Encoded Therapeutics has linked its Dravet syndrome gene therapy ETX101 to a 78% reduction in seizures, keeping the biotech on track to start a pivotal study next year.
The Californian company’s Polaris program is assessing ETX101 in three open-label, dose-escalation trials. Each study is enrolling children aged 6 months to 7 years with SCN1A-positive Dravet syndrome. The AAV9-based therapy is designed to improve outcomes in the patient population by boosting expression of the SCN1A gene that is implicated in most cases of the epileptic encephalopathy condition.

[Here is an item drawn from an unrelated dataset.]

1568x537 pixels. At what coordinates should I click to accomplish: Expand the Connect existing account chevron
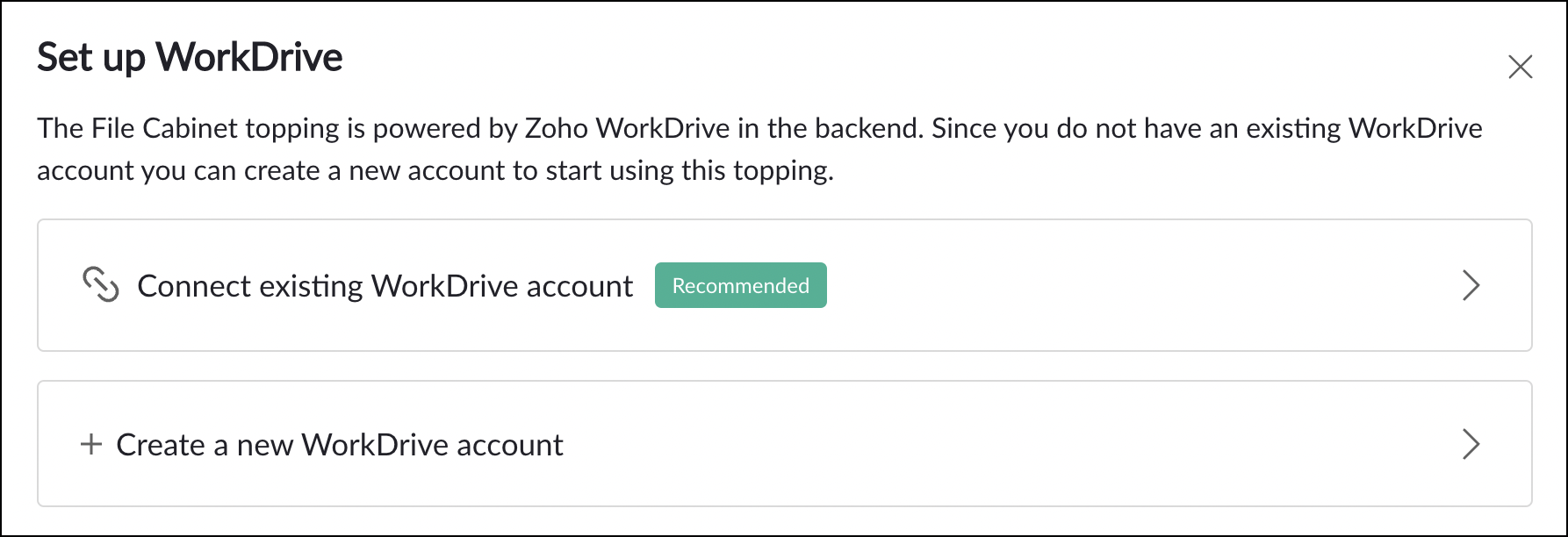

Encoded arrived at the American Epilepsy Society Annual Meeting Friday with data on 19 patients who received one of four doses of ETX101. The biotech only has efficacy data for the 10 patients treated at the first three dose levels.

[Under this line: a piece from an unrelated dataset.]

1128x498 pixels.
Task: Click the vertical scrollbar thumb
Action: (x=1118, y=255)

No treatment-related serious adverse events were reported at any of the four doses, the company noted.
At the third dose, Encoded reported a 78% median reduction in monthly countable seizure frequency. The figure comes from seven months of monitoring of three patients who were receiving anti-seizure medications at baseline. Encoded said the assessment covered a period that is typically associated with increasing seizure burden in young children.
The biotech also shared a look at neurodevelopmental endpoints. All four of the children on the two lowest doses with 52 weeks of follow-up have shown “meaningful positive divergence” from untreated children in a natural history study, Encoded said. Receptive and expressive communication and motor function were the most notable improvements, followed by self-care and social interaction.
Four of the five children treated before two years of age “showed substantial acceleration of cognitive skill acquisition as early as 16 weeks, with progressive gains through 52 weeks of observation,” Encoded said. The biotech called the rate of cognitive development “an important deviation from the developmental slowing and eventual plateauing” seen in its natural history study.
The suggestion that ETX101 is most beneficial to children aged under 2 years has implications for the positioning of the gene therapy. While Dravet typically begins in the first year of life, Stoke Therapeutics is enrolling people aged 2 to 18 years in a phase 3 trial of its Biogen-partnered antisense oligonucleotide zorevunersen. The candidate is designed to increase levels of productive SCN1A messenger RNA.
Stoke has a lead over Encoded, putting zorevunersen on course to be the first disease-modifying Dravet drug. Encoded expects to start a pivotal study in 2026. The biotech’s calendar for next year also includes reporting efficacy data from the fourth and final dose cohort. With the top dose appearing safe and tolerable, the readout could position Encoded to surpass the efficacy seen so far.
Based on Encoded’s February update, the biotech will need to raise money or ink a partnership to fund the pivotal program. The company’s cash runway ran into the third quarter of 2026 as of the update. The runway reflected a 29% reduction in Encoded’s head count and decision to focus resources on ETX101.